The sudden resignation of conservative Republican Rep. Mark Souder after his public admission of an extramarital affair left an open seat in this heavily Republican Northeast Indiana district. In June, GOP officials picked conservative state Sen. Marlin Stutzman as their nominee for the special election on November 2, which was the same day as the general election. With Stutzman’s victory, he takes the seat immediately and can vote on legislation in a lame-duck session of the 111th Congress.


Stutzman is a fourth-generation farmer who grew up in Howe, Ind. His parents were Mennonites, a denomination of Anabaptists that shares historical roots with the Amish. His father was 19 and his mother 17 when they were married, and neither attended college. Stutzman is the oldest of four children, all of whom worked on the family farm from a young age driving tractors, feeding livestock, and sorting vegetables. When he was 14, Stutzman started raising his own livestock herd, which reached almost 100 animals before he sold them. He attended Tri-State University (now Trine University) for two years to study accounting, but he dropped out to focus on farming. He married a teacher when he was 23, and converted to her religion, Baptism. They had their first child a year later.

Today, he is the co-owner with his father of Stutzman Farms and the sole owner of a trucking company. He estimates that in the past 15 years, he has collected $100,000 in farm subsidies from the federal government. But Stutzman, however, says he favors phasing out subsidies because he views them as unnecessary government interference in the free market and they increase the federal debt.

Stutzman did not have political ambitions growing up, and formed his early political views by listening to conservative talk-radio programs while driving his tractor. He first became involved in local politics out of frustration with navigating state regulations as a small-business owner. Once, incorrect information from the state Department of Revenue regarding the transfer of license plates for his trucking company cost him thousands of dollars. “I soon found out that government is not always your friend,” he said.

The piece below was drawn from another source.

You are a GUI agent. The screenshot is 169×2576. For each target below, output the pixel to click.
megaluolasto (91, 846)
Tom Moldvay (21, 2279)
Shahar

In 2002, when no one registered to challenge a long-time incumbent Democrat in the Indiana House, Stutzman filed papers to run on the last possible day. He won by 249 votes, becoming the youngest member of the House at 26 years old. In three terms, Stutzman helped to pass a tax credit for ethanol producers and authored Indiana’s lifetime handgun permit law, which frees gun owners from having to renew their licenses. He was the co-author of the bill that created the Indiana Department of Agriculture, which he describes as an advocacy agency rather than a regulatory one. In 2005, he pushed a bill that created tougher regulations for abortion providers, and in 2006, he became chairman of the powerful Public Policy Committee. From 2005 to 2008, while still a state representative, Stutzman worked as Souder’s special assistant in his district office. In 2008, Stutzman won a seat in the state Senate, and harbored ambitions for even higher office.

The following year, he announced that he would seek the Republican nomination to challenge Democratic Sen. Evan Bayh. Then in February, Bayh declared he would not seek reelection, creating an open-seat opportunity that generated interest among other Republicans. In the primary, Stutzman faced former Sen. Daniel Coats and former Rep. John Hostettler. Although national Republicans recruited Coats for the race, Stutzman had the support of tea party activists and conservative Sen. Jim DeMint, R-S.C., who was attempting to boost the number of conservative candidates around the country. Although Coats ultimately won the nomination, Stutzman came in second with 29 percent of the vote, only 10 percent behind Coats, the eventual general-election winner.

The results raised Stutzman’s political profile and helped him win the support of Republican officials when Souder ran into political trouble last spring. The incumbent looked to be well on his way to securing a ninth term when he revealed in May that he had engaged in an extramarital affair with one of his aides. Because Souder had already won the GOP primary, a replacement was chosen by party officials at their June caucus. Stutzman was the heavy favorite over his Democratic opponent, former Fort Wayne City Council member Tom Hayhurst.